[Working data Boundary: Start]
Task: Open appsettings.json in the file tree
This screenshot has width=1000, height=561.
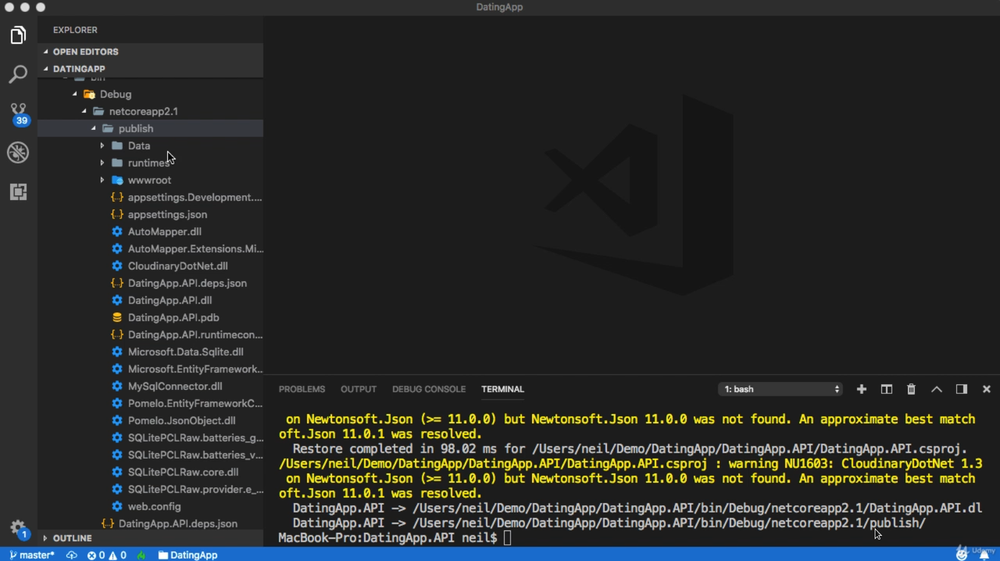Action: 167,214
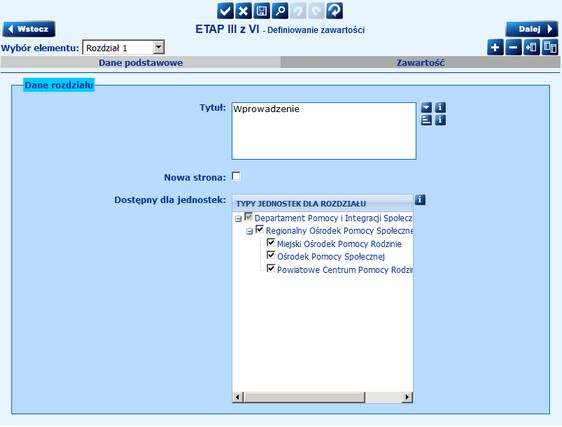Click the Dalej button

[532, 29]
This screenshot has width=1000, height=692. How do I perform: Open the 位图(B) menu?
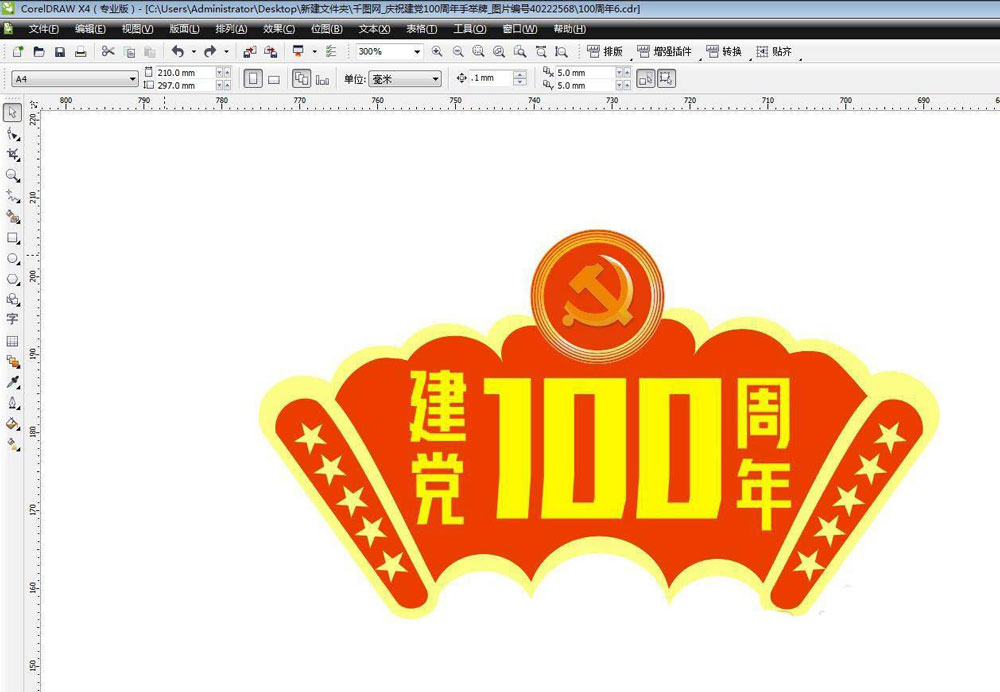click(326, 29)
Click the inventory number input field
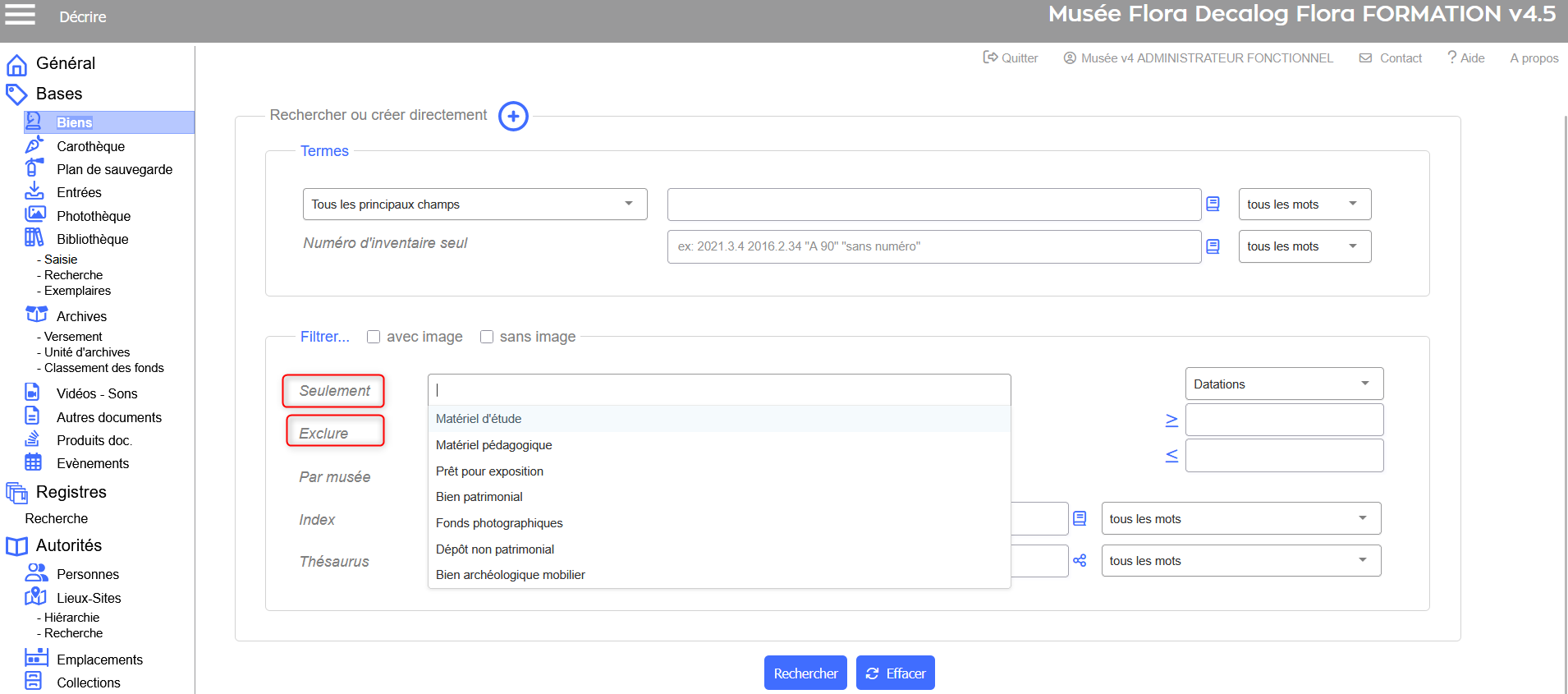The width and height of the screenshot is (1568, 694). (x=933, y=246)
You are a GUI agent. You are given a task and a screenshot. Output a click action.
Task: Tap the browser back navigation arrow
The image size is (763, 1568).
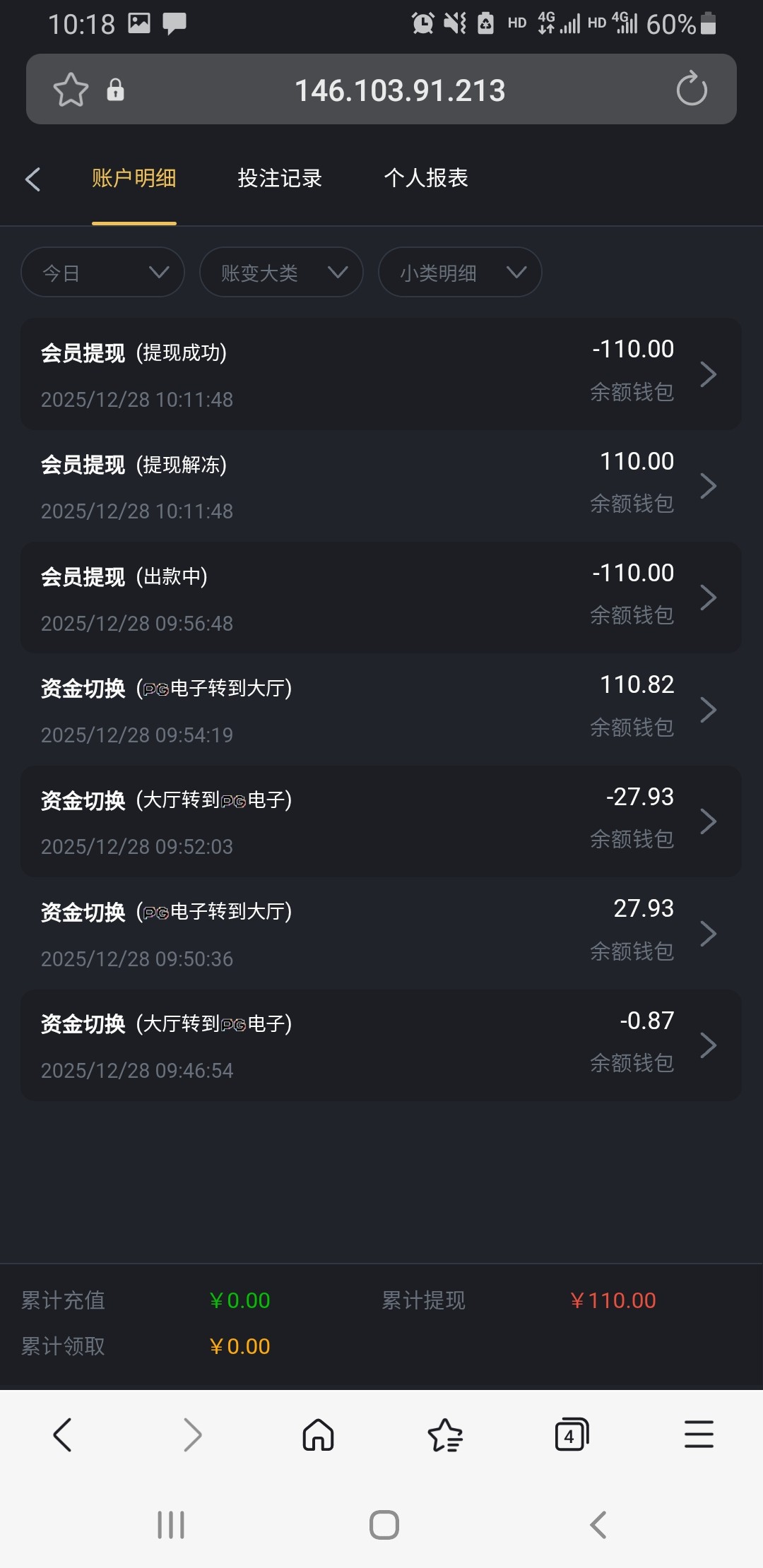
[Working data Boundary: End]
> Your objective
Print the records exactly, every one. Leave out the pictures.

> Your response
Task: Open appsettings.json in the file tree
This screenshot has width=1000, height=561.
Action: 167,214
Click the Dalej button

[532, 29]
This screenshot has width=1000, height=692. How do I perform: Open the 位图(B) menu?
click(326, 29)
Click the inventory number input field
The width and height of the screenshot is (1568, 694). (x=933, y=246)
You are a GUI agent. You are given a task and a screenshot. Output a click action.
Task: Tap the browser back navigation arrow
The image size is (763, 1568).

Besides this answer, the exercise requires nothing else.